7 Conclusions and Implications

Overall, our study, aiming to shed more light on the interactions between NOS understanding and science content learning, may be summarized as follows:

  • Regression-based analyses modeling NOS understanding as a covariate for energy understanding and energy learning provided evidence that NOS understanding is related to the learning of science content.

  • In particular, NOS understanding seems to be of relevance to the learning of epistemological aspects of energy (understanding the nature of energy as a theoretical concept), as well as of the more advanced aspects of energy (like degradation).

With the present study, we were able to support the findings of Papadouris and Constantinou (2014) that NOS instruction might indeed help students learn to appreciate the epistemological aspects of energy and the nature of energy as a theoretical concept. Thus, in order to understand and value that energy—as all theoretical constructs—is “invented,” but can still be widely used to explain phenomena and make predictions, an understanding of what theories are and how the body of knowledge is built up and elaborated in science appears necessary. Papadouris and Constantinou’s (2014) mostly descriptive analysis of the impact of a NOS-informed teaching unit could be reproduced using quantitative measures and inferential statistics. Furthermore, in our study, we extend the focus of this prior research by also investigating how the learning of non-epistemological disciplinary aspects of energy are related to students’ NOS understanding.

Certainly, our findings also need to be substantiated and generalized by further research. This should focus on investigating the causal relation between NOS and energy learning in a rigid experimental setting employing an intervention study design. Based on our experiences, to maximize the possible effect of NOS on science content learning, such an intervention should (1) utilize a teaching approach that concatenates and integrates NOS aspects and content aspects of energy; (2) allow students to deal with NOS aspects for a longer period of time; and (3) focus on older students (who probably are already more familiar with the concept of energy and thus may be better able to also identify NOS-specific aspects within the concept of energy). Additionally, such a study should make use of instruments that are very well aligned with the teaching material, to detect even small gains in students’ learning about NOS and energy.

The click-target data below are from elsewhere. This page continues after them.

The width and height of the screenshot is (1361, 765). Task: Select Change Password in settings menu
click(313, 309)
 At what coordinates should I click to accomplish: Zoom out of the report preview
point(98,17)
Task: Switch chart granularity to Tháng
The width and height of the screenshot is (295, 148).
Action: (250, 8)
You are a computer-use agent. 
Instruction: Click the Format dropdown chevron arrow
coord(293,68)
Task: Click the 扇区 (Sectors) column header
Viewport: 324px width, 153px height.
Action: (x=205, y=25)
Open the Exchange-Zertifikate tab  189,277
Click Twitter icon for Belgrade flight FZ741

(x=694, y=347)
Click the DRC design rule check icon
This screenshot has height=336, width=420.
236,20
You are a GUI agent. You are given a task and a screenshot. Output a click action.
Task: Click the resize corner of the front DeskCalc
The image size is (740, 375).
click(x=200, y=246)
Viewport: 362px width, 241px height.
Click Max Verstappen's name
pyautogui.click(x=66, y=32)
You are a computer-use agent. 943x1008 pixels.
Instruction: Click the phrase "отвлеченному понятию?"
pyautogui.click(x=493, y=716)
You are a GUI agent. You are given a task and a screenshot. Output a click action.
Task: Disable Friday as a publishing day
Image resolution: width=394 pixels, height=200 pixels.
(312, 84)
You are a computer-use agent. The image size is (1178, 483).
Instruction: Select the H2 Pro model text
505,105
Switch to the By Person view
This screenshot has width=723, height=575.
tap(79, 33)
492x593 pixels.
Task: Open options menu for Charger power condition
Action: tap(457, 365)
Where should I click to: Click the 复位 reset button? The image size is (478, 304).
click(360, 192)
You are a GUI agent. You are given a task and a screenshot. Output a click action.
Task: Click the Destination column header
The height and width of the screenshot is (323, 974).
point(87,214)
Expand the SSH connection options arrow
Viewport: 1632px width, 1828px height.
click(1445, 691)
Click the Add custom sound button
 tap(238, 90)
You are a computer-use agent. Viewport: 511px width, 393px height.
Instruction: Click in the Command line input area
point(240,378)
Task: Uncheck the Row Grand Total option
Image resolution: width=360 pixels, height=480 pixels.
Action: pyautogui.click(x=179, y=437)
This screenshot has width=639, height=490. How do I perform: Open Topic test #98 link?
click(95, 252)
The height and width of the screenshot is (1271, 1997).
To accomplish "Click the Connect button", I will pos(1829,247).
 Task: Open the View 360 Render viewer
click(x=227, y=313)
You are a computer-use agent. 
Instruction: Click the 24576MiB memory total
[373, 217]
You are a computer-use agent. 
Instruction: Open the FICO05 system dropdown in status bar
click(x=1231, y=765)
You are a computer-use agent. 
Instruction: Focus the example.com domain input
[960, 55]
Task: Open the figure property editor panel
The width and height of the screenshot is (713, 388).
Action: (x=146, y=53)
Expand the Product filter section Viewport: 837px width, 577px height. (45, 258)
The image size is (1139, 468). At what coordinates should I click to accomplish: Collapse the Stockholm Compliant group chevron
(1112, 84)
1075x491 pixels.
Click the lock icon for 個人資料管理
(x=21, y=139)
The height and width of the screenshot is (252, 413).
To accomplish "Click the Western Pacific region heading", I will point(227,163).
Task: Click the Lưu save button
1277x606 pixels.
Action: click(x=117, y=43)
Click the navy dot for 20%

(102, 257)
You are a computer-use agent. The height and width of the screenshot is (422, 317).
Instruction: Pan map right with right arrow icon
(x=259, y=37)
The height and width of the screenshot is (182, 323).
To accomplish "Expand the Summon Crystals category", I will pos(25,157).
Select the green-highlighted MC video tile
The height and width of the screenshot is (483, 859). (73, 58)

Furthermore, more research is needed to investigate if the learning of scientific concepts other than energy benefits from an adequate NOS understanding and which concepts do so in particular. As we have seen in our study, the learning of some energy aspects did not seem to be closely related to students’ NOS understanding, while others did. In particular, those aspects of energy that are more accessible to students (e.g., energy forms) seemed to be less related to NOS understanding than those that are more difficult to grasp and more related to everyday phenomena than to idealized systems as they are often included in school instruction (e.g., energy degradation). In consequence, scientific concepts that are similarly abstract (such as force or evolution) may benefit more from an adequate NOS understanding than those that are more accessible to students (such as mass or momentum). Overall, studies like this may help to identify the role of NOS for science content learning, and may ultimately help to generate ways to promote successful science teaching.